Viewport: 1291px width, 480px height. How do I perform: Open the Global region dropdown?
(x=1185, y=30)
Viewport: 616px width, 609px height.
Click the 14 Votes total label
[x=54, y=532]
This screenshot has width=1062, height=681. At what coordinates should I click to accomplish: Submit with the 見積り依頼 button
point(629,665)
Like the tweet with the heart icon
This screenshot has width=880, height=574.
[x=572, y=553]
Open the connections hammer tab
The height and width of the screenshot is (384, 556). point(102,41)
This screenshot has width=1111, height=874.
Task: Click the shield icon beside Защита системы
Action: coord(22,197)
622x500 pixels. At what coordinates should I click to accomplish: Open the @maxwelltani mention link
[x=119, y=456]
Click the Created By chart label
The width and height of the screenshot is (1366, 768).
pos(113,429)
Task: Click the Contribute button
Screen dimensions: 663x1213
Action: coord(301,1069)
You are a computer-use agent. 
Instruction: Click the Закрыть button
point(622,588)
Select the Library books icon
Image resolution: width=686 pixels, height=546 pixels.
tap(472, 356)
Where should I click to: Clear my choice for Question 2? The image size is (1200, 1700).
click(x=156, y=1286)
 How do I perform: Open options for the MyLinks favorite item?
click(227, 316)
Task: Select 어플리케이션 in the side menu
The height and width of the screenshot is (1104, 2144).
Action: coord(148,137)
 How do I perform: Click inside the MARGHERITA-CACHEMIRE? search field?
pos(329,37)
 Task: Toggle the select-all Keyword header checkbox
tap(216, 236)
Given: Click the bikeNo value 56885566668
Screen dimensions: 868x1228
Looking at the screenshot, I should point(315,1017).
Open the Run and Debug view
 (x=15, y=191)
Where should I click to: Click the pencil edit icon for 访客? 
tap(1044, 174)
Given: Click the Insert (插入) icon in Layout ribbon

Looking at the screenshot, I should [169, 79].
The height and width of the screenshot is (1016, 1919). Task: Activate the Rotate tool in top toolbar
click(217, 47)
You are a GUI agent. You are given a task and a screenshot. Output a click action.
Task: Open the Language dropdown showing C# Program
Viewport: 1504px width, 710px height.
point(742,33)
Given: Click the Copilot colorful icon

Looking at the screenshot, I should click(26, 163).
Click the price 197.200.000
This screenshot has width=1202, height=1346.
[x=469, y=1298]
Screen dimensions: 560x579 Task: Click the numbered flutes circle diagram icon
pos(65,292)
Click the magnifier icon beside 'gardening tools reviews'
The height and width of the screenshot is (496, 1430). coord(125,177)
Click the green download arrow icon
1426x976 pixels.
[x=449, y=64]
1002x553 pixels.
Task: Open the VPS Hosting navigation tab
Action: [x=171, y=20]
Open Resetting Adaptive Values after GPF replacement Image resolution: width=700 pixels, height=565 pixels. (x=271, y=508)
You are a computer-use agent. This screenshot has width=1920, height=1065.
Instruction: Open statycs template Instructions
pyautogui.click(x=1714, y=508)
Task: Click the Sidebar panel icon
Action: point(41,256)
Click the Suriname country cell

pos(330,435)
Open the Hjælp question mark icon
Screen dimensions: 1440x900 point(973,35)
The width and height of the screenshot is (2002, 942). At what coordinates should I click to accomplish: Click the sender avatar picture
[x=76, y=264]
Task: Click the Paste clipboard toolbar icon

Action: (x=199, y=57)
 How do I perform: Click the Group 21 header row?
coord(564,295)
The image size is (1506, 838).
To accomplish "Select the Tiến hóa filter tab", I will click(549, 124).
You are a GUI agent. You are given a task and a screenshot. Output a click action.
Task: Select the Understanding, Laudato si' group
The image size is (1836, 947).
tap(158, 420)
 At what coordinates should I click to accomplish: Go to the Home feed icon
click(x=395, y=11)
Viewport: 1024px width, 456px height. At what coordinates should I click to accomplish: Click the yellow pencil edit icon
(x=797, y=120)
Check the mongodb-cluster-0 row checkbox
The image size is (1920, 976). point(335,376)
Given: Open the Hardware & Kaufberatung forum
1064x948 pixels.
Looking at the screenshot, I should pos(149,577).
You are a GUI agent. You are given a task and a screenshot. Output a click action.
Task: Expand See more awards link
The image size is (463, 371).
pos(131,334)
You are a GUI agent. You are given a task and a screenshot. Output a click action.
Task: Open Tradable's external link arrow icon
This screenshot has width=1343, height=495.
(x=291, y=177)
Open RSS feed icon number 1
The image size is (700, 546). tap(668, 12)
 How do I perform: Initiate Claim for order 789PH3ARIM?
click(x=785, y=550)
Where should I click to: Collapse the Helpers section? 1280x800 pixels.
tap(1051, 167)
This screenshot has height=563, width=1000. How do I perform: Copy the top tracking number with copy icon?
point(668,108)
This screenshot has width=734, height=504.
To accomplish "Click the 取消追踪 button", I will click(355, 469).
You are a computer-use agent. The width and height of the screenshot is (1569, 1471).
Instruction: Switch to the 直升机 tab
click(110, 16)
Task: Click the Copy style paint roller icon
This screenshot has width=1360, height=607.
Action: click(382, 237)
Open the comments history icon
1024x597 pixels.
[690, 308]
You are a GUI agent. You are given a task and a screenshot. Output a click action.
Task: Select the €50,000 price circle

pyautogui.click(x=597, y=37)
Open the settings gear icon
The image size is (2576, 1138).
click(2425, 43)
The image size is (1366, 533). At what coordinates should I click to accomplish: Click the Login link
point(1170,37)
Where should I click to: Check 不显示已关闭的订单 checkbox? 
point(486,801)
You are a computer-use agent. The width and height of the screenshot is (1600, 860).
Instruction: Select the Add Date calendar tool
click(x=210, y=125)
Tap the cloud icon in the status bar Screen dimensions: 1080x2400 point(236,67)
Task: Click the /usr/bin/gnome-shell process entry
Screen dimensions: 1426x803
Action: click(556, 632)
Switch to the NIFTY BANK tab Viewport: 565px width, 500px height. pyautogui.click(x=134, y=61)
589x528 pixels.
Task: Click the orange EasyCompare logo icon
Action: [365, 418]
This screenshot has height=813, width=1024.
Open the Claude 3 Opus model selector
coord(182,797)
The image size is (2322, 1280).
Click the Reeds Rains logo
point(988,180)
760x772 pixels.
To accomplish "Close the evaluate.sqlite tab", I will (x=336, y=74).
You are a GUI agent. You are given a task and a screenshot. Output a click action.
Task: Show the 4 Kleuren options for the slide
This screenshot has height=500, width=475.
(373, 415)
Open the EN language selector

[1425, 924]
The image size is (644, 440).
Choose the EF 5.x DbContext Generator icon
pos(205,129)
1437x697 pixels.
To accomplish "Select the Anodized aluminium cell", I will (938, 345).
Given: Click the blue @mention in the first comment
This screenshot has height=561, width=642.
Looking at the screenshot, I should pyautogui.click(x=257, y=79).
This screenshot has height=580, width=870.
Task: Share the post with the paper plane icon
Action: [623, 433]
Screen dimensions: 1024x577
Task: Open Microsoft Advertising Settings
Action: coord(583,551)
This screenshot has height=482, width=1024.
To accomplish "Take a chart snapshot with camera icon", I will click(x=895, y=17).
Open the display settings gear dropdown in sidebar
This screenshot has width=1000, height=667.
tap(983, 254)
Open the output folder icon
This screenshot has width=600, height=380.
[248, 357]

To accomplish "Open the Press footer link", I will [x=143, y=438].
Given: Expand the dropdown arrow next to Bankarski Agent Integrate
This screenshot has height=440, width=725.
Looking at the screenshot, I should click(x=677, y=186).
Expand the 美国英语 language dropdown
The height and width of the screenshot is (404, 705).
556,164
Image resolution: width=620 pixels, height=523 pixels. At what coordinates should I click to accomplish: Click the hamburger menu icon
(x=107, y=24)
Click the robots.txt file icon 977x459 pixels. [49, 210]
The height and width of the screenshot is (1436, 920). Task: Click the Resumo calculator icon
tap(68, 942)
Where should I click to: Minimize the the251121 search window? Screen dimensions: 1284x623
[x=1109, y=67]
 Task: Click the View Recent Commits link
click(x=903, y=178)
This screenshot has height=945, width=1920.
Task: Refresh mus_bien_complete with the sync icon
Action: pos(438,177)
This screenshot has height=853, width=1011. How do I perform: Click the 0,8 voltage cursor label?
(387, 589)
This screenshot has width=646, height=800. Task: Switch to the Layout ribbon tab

++++++

**Exercise goal:**
Which lines above contain the word "computer"? Copy each of them.

**Exercise response:**
You are a computer-use agent. 
You are a computer-use agent. This screenshot has width=1920, height=1065.
You are a computer-use agent. The width and height of the screenshot is (1569, 1471).
You are a computer-use agent. The width and height of the screenshot is (1600, 860).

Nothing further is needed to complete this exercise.